WHAT YOU NEED TO DO> List each line in the entries below that includes the string "screenshot".

Recorded data:
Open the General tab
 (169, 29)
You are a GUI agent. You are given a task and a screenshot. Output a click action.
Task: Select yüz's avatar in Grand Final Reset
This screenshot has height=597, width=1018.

ANSWER FOR THIS EXERCISE>
You are a GUI agent. You are given a task and a screenshot. Output a click action.
This screenshot has height=597, width=1018.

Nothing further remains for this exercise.